[[ Dataset entries open ]]

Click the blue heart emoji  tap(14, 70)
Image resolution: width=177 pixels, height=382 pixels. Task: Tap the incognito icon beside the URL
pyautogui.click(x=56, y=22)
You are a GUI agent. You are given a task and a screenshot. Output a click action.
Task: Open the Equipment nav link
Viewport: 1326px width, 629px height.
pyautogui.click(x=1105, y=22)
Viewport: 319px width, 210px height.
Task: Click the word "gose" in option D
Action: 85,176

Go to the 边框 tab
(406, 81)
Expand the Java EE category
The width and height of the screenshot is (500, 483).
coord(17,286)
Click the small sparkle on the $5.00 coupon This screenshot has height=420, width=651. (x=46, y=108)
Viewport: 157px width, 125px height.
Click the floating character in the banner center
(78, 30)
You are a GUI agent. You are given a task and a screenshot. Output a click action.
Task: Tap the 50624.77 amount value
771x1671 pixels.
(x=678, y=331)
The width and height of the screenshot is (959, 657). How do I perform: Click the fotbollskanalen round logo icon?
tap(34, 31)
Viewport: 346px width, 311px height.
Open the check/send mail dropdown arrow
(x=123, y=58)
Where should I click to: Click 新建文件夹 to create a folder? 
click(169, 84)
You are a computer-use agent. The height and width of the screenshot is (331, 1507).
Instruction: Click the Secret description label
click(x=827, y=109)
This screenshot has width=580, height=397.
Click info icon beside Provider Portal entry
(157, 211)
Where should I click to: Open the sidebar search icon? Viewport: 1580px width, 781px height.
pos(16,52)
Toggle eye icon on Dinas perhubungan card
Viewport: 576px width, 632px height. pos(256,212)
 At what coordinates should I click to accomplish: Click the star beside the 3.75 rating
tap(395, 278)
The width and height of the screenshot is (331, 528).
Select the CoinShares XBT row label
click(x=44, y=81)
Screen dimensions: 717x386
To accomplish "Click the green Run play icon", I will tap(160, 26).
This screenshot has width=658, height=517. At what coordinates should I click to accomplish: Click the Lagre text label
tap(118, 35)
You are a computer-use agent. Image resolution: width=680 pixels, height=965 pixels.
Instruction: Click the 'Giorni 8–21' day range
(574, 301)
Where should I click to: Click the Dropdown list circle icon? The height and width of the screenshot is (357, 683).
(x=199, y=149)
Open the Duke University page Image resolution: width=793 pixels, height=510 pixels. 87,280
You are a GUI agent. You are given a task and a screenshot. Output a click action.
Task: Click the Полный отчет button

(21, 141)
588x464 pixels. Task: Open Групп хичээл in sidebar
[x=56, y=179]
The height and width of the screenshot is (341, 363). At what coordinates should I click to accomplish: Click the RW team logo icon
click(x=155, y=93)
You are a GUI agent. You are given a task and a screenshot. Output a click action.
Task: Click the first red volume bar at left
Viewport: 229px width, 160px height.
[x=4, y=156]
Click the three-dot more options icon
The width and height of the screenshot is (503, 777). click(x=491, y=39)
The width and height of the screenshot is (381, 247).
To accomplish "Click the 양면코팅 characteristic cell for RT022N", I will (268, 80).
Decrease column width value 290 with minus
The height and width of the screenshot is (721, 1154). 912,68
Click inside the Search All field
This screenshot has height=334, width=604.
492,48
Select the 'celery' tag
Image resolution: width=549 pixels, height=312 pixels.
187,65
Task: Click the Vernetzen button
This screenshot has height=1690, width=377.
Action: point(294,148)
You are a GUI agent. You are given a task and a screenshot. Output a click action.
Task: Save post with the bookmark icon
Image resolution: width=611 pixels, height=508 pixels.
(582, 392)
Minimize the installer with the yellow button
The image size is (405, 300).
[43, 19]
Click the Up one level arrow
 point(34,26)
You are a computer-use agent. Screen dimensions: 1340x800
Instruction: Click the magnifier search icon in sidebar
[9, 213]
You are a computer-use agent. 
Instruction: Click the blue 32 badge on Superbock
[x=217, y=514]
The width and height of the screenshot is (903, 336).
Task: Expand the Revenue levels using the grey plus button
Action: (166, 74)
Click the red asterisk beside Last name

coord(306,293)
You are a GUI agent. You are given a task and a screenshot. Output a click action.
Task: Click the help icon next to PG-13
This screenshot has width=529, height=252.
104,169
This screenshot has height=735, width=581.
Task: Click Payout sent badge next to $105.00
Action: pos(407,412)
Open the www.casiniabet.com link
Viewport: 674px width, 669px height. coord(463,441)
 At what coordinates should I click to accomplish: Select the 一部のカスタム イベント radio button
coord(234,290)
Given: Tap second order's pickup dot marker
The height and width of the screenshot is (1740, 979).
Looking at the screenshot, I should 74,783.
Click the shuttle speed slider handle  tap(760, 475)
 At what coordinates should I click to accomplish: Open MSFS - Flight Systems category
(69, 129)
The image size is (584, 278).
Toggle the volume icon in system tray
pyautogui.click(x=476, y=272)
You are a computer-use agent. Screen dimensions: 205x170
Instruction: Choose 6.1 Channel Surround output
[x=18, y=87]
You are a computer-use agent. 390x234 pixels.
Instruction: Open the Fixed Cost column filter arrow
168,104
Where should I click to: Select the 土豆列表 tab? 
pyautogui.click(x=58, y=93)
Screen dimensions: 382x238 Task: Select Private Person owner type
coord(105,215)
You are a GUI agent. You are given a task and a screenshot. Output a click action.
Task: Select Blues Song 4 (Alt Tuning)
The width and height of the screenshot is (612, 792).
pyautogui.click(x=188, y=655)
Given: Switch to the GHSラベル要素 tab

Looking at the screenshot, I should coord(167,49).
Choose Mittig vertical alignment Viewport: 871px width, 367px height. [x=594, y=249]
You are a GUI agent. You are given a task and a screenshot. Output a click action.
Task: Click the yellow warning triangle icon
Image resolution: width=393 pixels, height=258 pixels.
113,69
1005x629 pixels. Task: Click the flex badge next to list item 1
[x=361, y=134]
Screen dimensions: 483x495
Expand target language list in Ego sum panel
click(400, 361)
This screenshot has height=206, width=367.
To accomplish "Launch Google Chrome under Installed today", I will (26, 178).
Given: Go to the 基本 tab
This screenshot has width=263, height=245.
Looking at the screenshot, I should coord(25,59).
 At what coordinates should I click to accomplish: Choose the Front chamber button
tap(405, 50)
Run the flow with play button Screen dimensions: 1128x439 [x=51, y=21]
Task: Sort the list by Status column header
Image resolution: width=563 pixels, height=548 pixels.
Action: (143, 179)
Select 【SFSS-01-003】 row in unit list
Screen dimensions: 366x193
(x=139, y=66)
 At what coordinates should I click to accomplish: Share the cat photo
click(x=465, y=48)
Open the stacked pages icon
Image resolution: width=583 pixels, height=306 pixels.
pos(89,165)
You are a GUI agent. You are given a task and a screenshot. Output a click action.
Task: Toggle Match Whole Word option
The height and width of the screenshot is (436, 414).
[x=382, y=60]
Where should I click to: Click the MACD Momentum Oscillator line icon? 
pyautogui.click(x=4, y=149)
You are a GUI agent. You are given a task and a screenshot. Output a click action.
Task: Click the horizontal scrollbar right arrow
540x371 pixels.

[[ Dataset entries closed ]]

## What needs to be done
None of the records may be omitted; each is to be printed exactly.

## Answer to this problem
Click the blue heart emoji  tap(14, 70)
Image resolution: width=177 pixels, height=382 pixels. Task: Tap the incognito icon beside the URL
pyautogui.click(x=56, y=22)
You are a GUI agent. You are given a task and a screenshot. Output a click action.
Task: Open the Equipment nav link
Viewport: 1326px width, 629px height.
pyautogui.click(x=1105, y=22)
Viewport: 319px width, 210px height.
Task: Click the word "gose" in option D
Action: 85,176

Go to the 边框 tab
(406, 81)
Expand the Java EE category
The width and height of the screenshot is (500, 483).
coord(17,286)
Click the small sparkle on the $5.00 coupon This screenshot has height=420, width=651. (x=46, y=108)
Viewport: 157px width, 125px height.
Click the floating character in the banner center
(78, 30)
You are a GUI agent. You are given a task and a screenshot. Output a click action.
Task: Tap the 50624.77 amount value
771x1671 pixels.
(x=678, y=331)
The width and height of the screenshot is (959, 657). How do I perform: Click the fotbollskanalen round logo icon?
tap(34, 31)
Viewport: 346px width, 311px height.
Open the check/send mail dropdown arrow
(x=123, y=58)
Where should I click to: Click 新建文件夹 to create a folder? 
click(169, 84)
You are a computer-use agent. The height and width of the screenshot is (331, 1507).
Instruction: Click the Secret description label
click(x=827, y=109)
This screenshot has width=580, height=397.
Click info icon beside Provider Portal entry
(157, 211)
Where should I click to: Open the sidebar search icon? Viewport: 1580px width, 781px height.
pos(16,52)
Toggle eye icon on Dinas perhubungan card
Viewport: 576px width, 632px height. pos(256,212)
 At what coordinates should I click to accomplish: Click the star beside the 3.75 rating
tap(395, 278)
The width and height of the screenshot is (331, 528).
Select the CoinShares XBT row label
click(x=44, y=81)
Screen dimensions: 717x386
To accomplish "Click the green Run play icon", I will tap(160, 26).
This screenshot has width=658, height=517. At what coordinates should I click to accomplish: Click the Lagre text label
tap(118, 35)
You are a computer-use agent. Image resolution: width=680 pixels, height=965 pixels.
Instruction: Click the 'Giorni 8–21' day range
(574, 301)
Where should I click to: Click the Dropdown list circle icon? The height and width of the screenshot is (357, 683).
(x=199, y=149)
Open the Duke University page Image resolution: width=793 pixels, height=510 pixels. 87,280
You are a GUI agent. You are given a task and a screenshot. Output a click action.
Task: Click the Полный отчет button

(21, 141)
588x464 pixels. Task: Open Групп хичээл in sidebar
[x=56, y=179]
The height and width of the screenshot is (341, 363). At what coordinates should I click to accomplish: Click the RW team logo icon
click(x=155, y=93)
You are a GUI agent. You are given a task and a screenshot. Output a click action.
Task: Click the first red volume bar at left
Viewport: 229px width, 160px height.
[x=4, y=156]
Click the three-dot more options icon
The width and height of the screenshot is (503, 777). click(x=491, y=39)
The width and height of the screenshot is (381, 247).
To accomplish "Click the 양면코팅 characteristic cell for RT022N", I will (268, 80).
Decrease column width value 290 with minus
The height and width of the screenshot is (721, 1154). 912,68
Click inside the Search All field
This screenshot has height=334, width=604.
492,48
Select the 'celery' tag
Image resolution: width=549 pixels, height=312 pixels.
187,65
Task: Click the Vernetzen button
This screenshot has height=1690, width=377.
Action: point(294,148)
You are a GUI agent. You are given a task and a screenshot. Output a click action.
Task: Save post with the bookmark icon
Image resolution: width=611 pixels, height=508 pixels.
(582, 392)
Minimize the installer with the yellow button
The image size is (405, 300).
[43, 19]
Click the Up one level arrow
 point(34,26)
You are a computer-use agent. Screen dimensions: 1340x800
Instruction: Click the magnifier search icon in sidebar
[9, 213]
You are a computer-use agent. 
Instruction: Click the blue 32 badge on Superbock
[x=217, y=514]
The width and height of the screenshot is (903, 336).
Task: Expand the Revenue levels using the grey plus button
Action: (166, 74)
Click the red asterisk beside Last name

coord(306,293)
You are a GUI agent. You are given a task and a screenshot. Output a click action.
Task: Click the help icon next to PG-13
This screenshot has width=529, height=252.
104,169
This screenshot has height=735, width=581.
Task: Click Payout sent badge next to $105.00
Action: pos(407,412)
Open the www.casiniabet.com link
Viewport: 674px width, 669px height. coord(463,441)
 At what coordinates should I click to accomplish: Select the 一部のカスタム イベント radio button
coord(234,290)
Given: Tap second order's pickup dot marker
The height and width of the screenshot is (1740, 979).
Looking at the screenshot, I should 74,783.
Click the shuttle speed slider handle  tap(760, 475)
 At what coordinates should I click to accomplish: Open MSFS - Flight Systems category
(69, 129)
The image size is (584, 278).
Toggle the volume icon in system tray
pyautogui.click(x=476, y=272)
You are a computer-use agent. Screen dimensions: 205x170
Instruction: Choose 6.1 Channel Surround output
[x=18, y=87]
You are a computer-use agent. 390x234 pixels.
Instruction: Open the Fixed Cost column filter arrow
168,104
Where should I click to: Select the 土豆列表 tab? 
pyautogui.click(x=58, y=93)
Screen dimensions: 382x238 Task: Select Private Person owner type
coord(105,215)
You are a GUI agent. You are given a task and a screenshot. Output a click action.
Task: Select Blues Song 4 (Alt Tuning)
The width and height of the screenshot is (612, 792).
pyautogui.click(x=188, y=655)
Given: Switch to the GHSラベル要素 tab

Looking at the screenshot, I should coord(167,49).
Choose Mittig vertical alignment Viewport: 871px width, 367px height. [x=594, y=249]
You are a GUI agent. You are given a task and a screenshot. Output a click action.
Task: Click the yellow warning triangle icon
Image resolution: width=393 pixels, height=258 pixels.
113,69
1005x629 pixels. Task: Click the flex badge next to list item 1
[x=361, y=134]
Screen dimensions: 483x495
Expand target language list in Ego sum panel
click(400, 361)
This screenshot has height=206, width=367.
To accomplish "Launch Google Chrome under Installed today", I will (26, 178).
Given: Go to the 基本 tab
This screenshot has width=263, height=245.
Looking at the screenshot, I should coord(25,59).
 At what coordinates should I click to accomplish: Choose the Front chamber button
tap(405, 50)
Run the flow with play button Screen dimensions: 1128x439 [x=51, y=21]
Task: Sort the list by Status column header
Image resolution: width=563 pixels, height=548 pixels.
Action: (143, 179)
Select 【SFSS-01-003】 row in unit list
Screen dimensions: 366x193
(x=139, y=66)
 At what coordinates should I click to accomplish: Share the cat photo
click(x=465, y=48)
Open the stacked pages icon
Image resolution: width=583 pixels, height=306 pixels.
pos(89,165)
You are a GUI agent. You are given a task and a screenshot. Output a click action.
Task: Toggle Match Whole Word option
The height and width of the screenshot is (436, 414).
[x=382, y=60]
Where should I click to: Click the MACD Momentum Oscillator line icon? 
pyautogui.click(x=4, y=149)
You are a GUI agent. You are given a task and a screenshot. Output a click action.
Task: Click the horizontal scrollbar right arrow
540x371 pixels.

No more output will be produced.